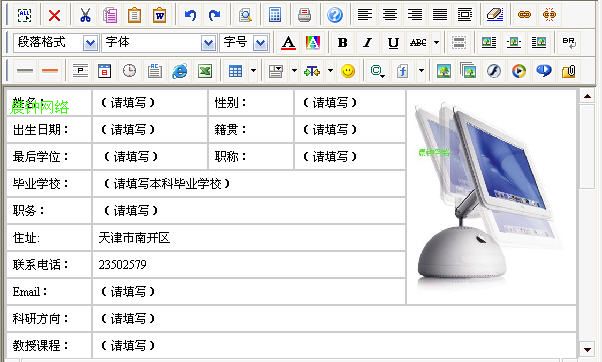Screen dimensions: 602x362
Task: Insert a smiley emoticon
Action: pyautogui.click(x=348, y=71)
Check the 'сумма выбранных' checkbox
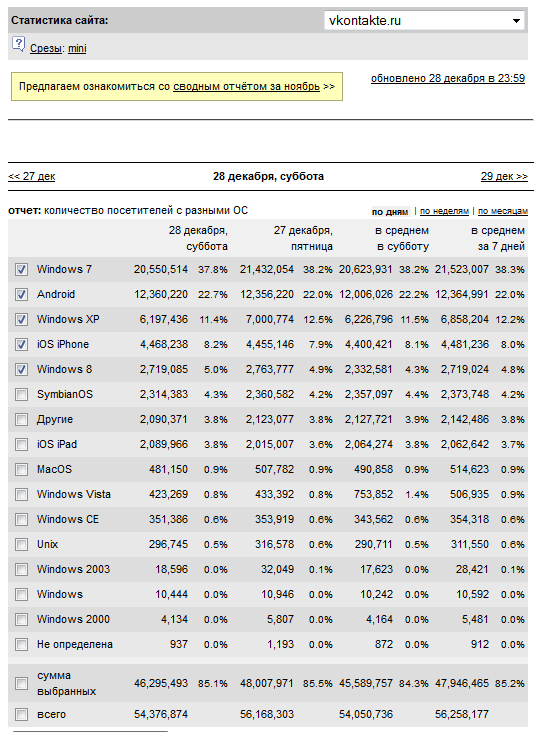This screenshot has width=534, height=732. (21, 683)
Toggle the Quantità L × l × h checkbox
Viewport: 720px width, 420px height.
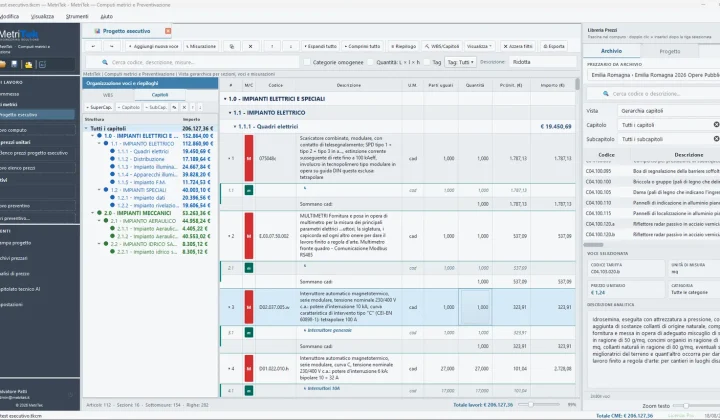(x=371, y=62)
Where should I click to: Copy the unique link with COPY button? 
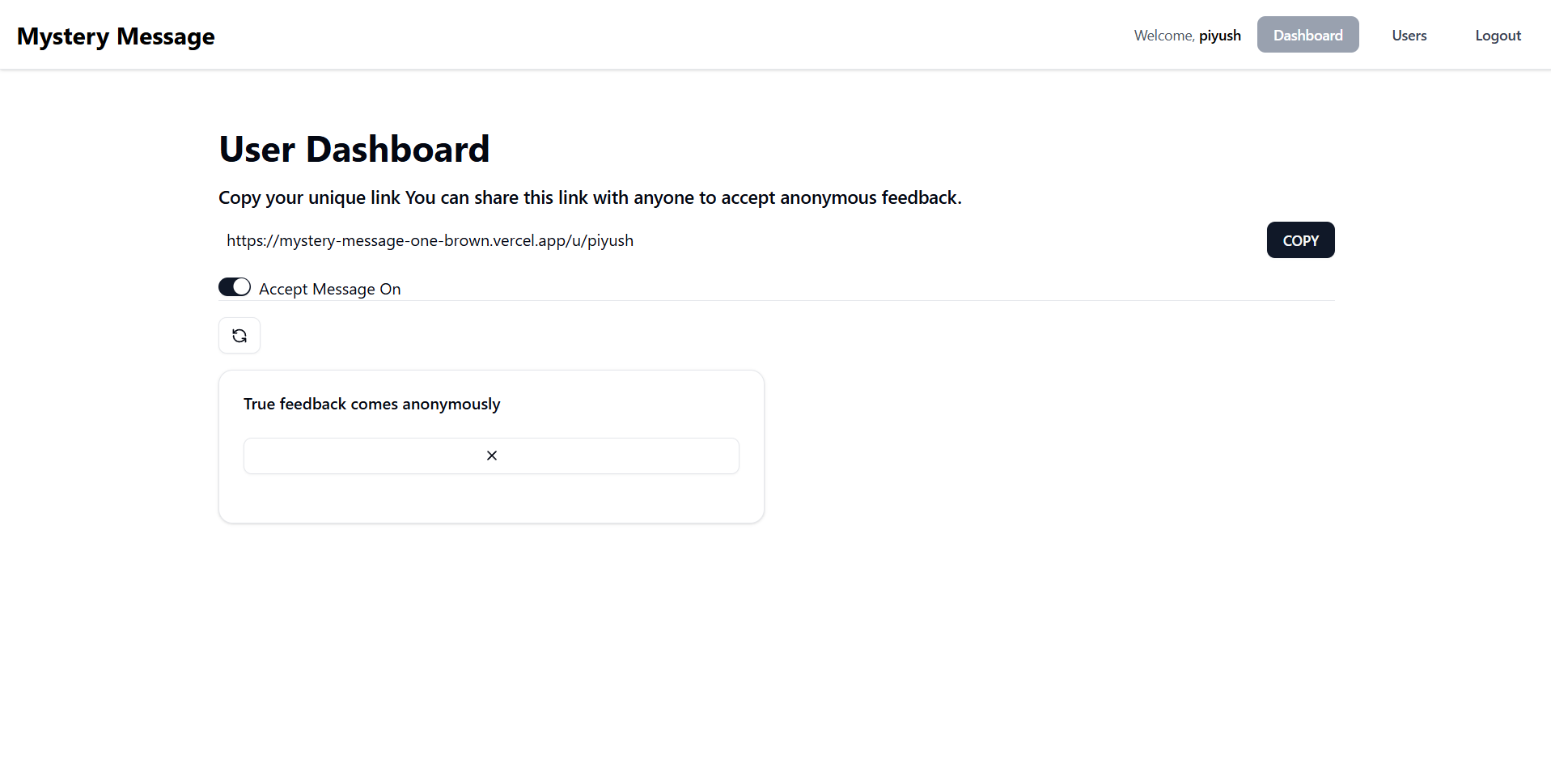pyautogui.click(x=1300, y=240)
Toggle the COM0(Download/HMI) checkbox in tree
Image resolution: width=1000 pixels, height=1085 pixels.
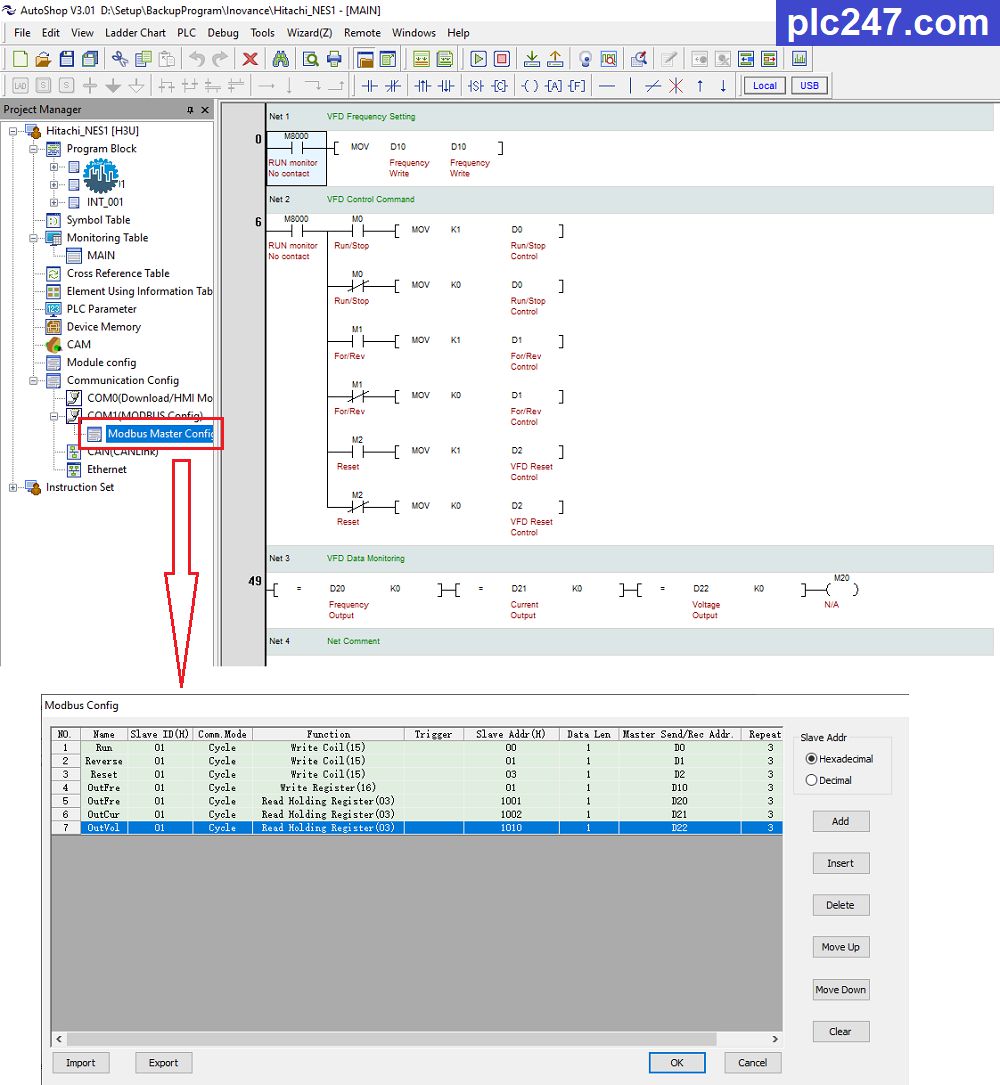pyautogui.click(x=73, y=398)
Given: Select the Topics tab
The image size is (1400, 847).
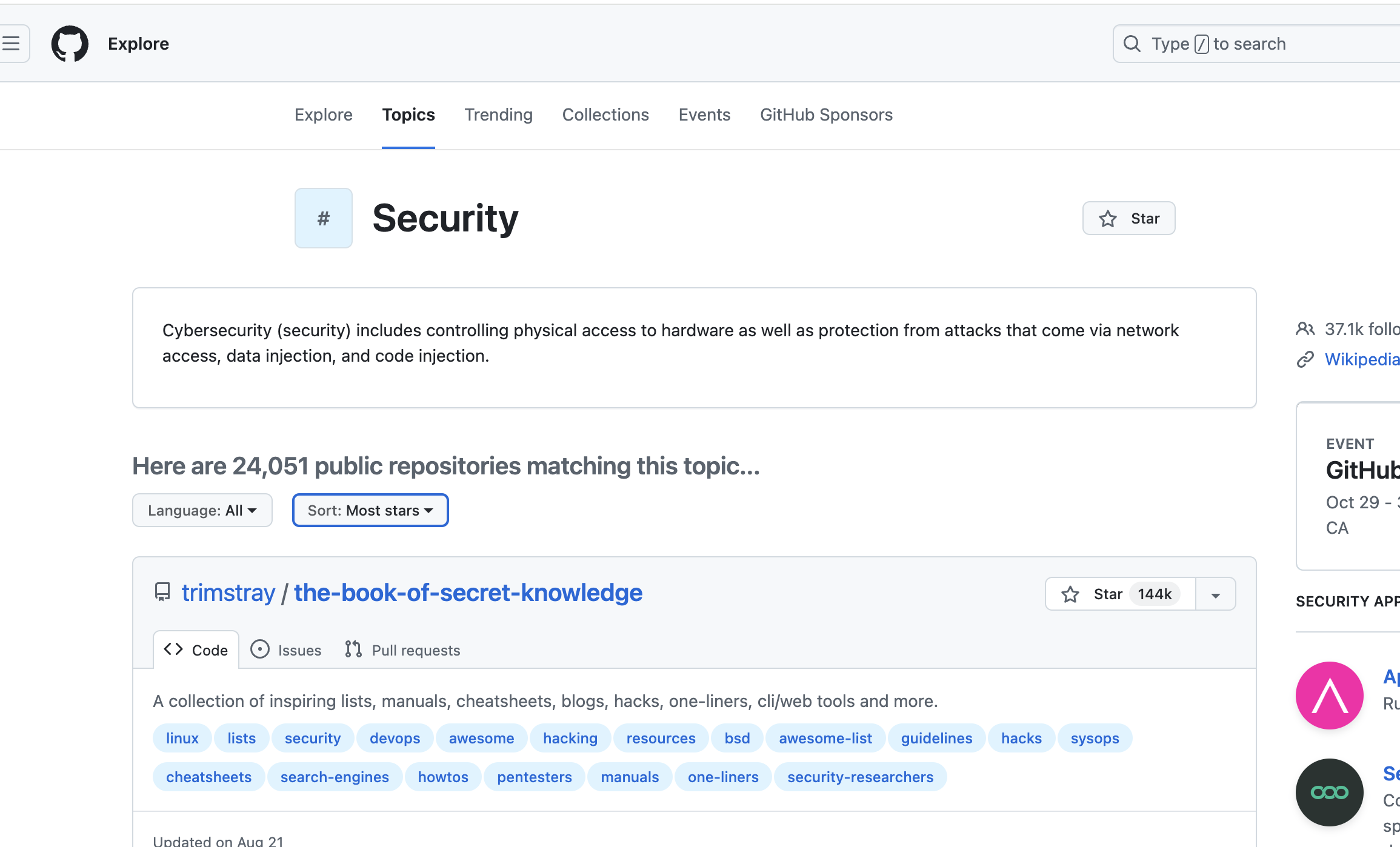Looking at the screenshot, I should 409,114.
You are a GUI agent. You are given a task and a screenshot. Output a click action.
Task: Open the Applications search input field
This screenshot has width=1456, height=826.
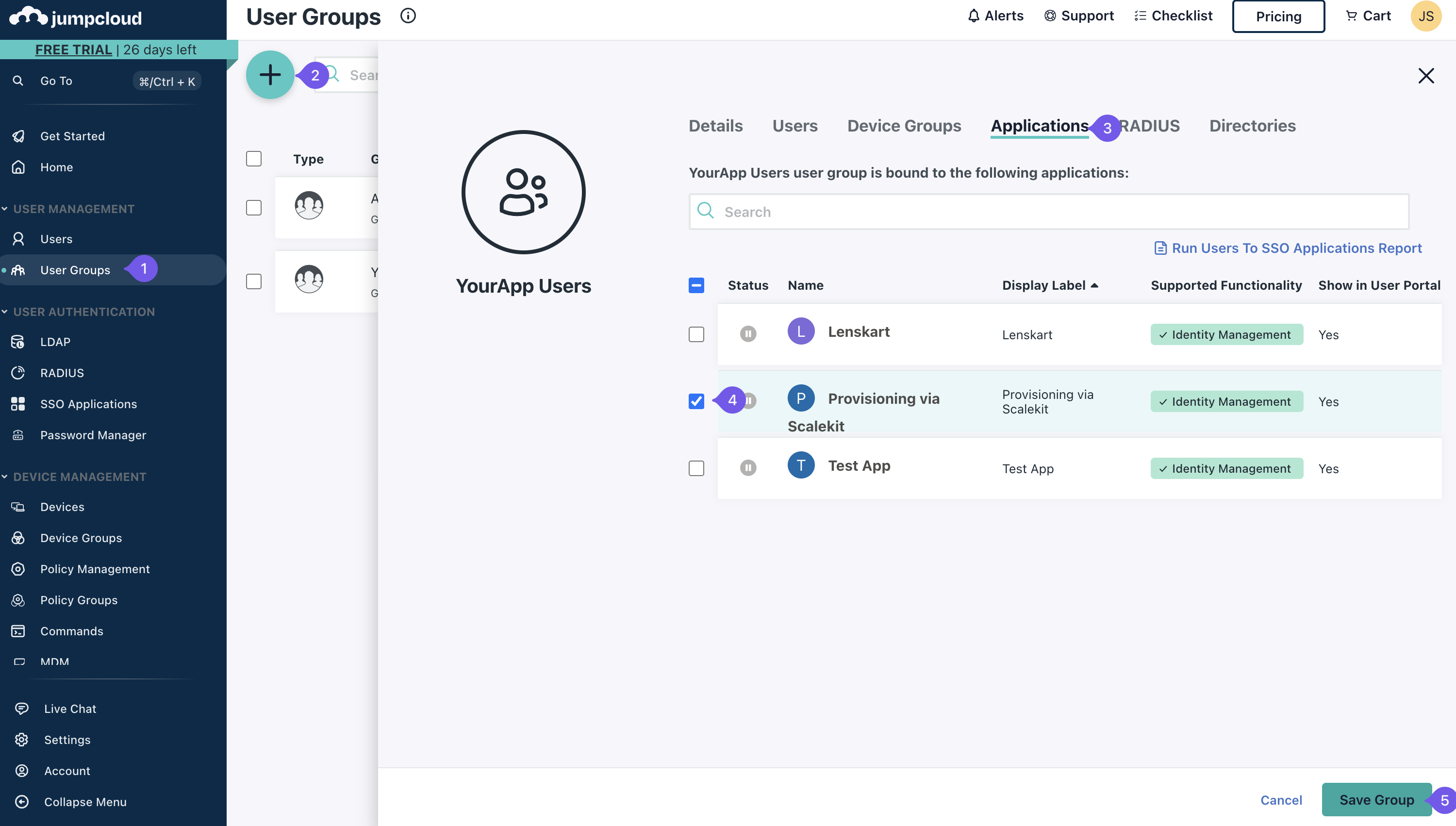coord(1049,211)
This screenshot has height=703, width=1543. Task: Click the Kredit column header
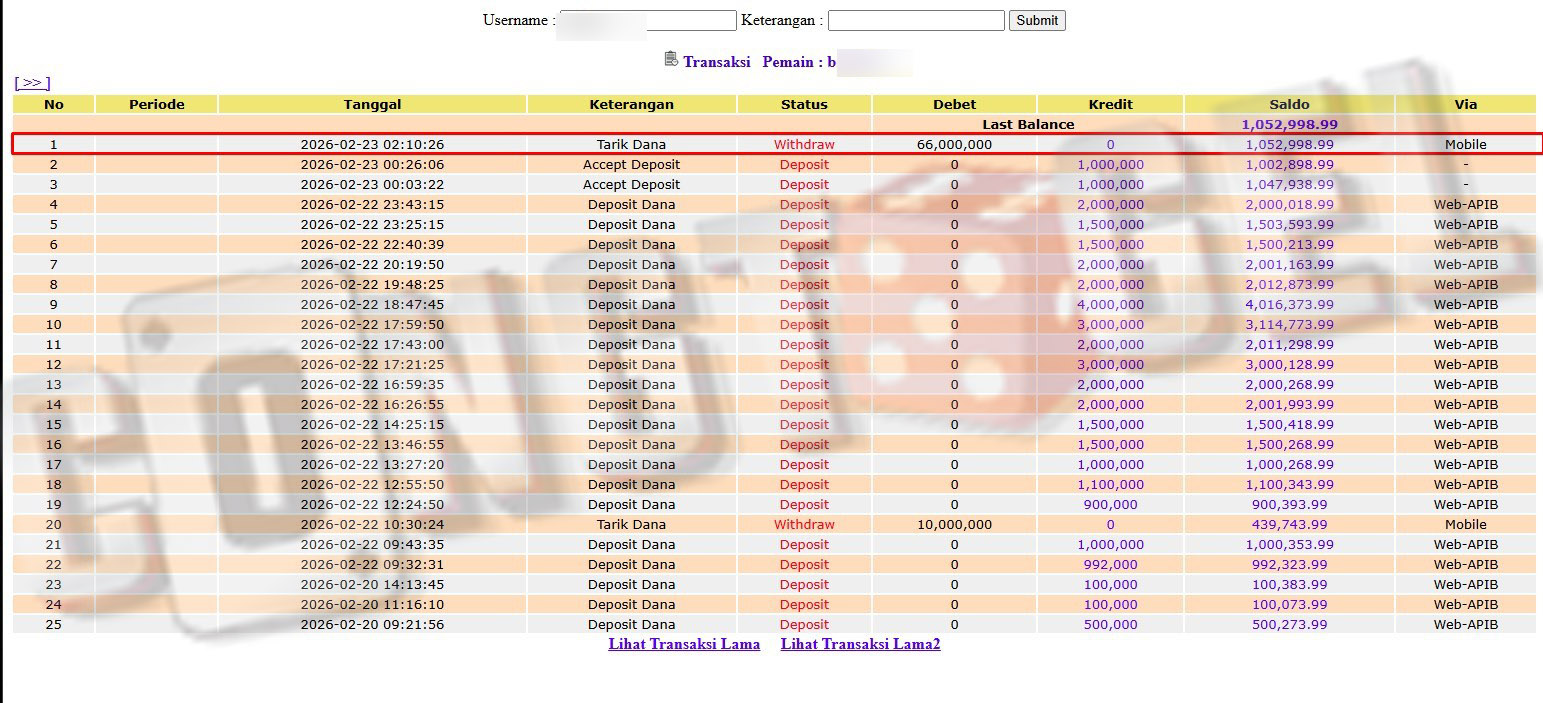[1110, 104]
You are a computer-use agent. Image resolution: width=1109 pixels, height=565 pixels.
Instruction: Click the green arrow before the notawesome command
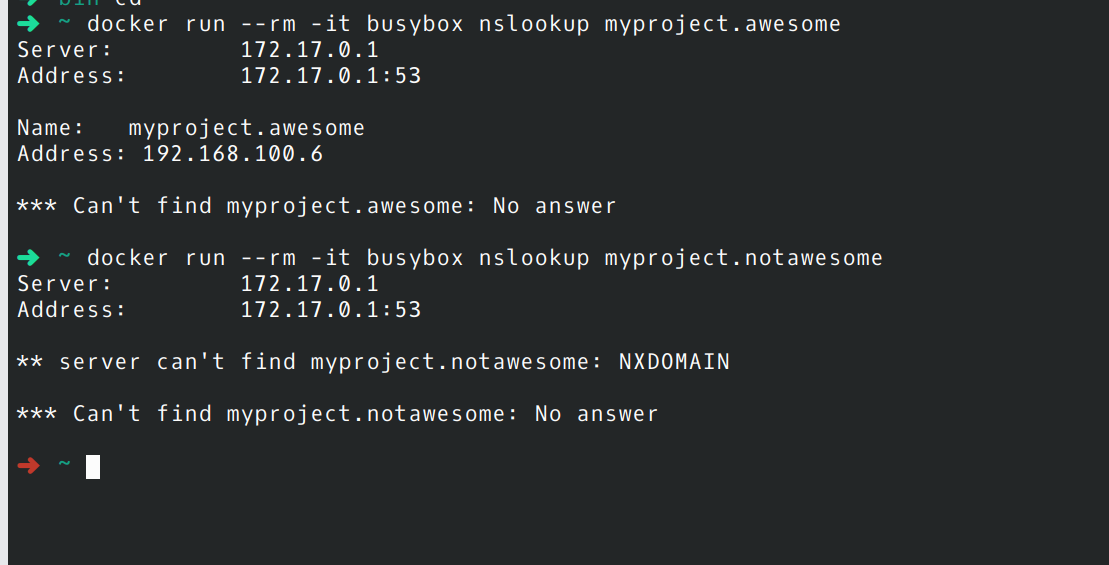[x=28, y=257]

= = = =

_PROBLEM TO WORK ON_: Go through the material above, find each line with the string "agent", and copy it.

_ANSWER TO THIS EXERCISE_:
You are a GUI agent. You are given a task and a screenshot. Output a click action.
You are a computer-use agent. Image resolution: width=1109 pixels, height=565 pixels.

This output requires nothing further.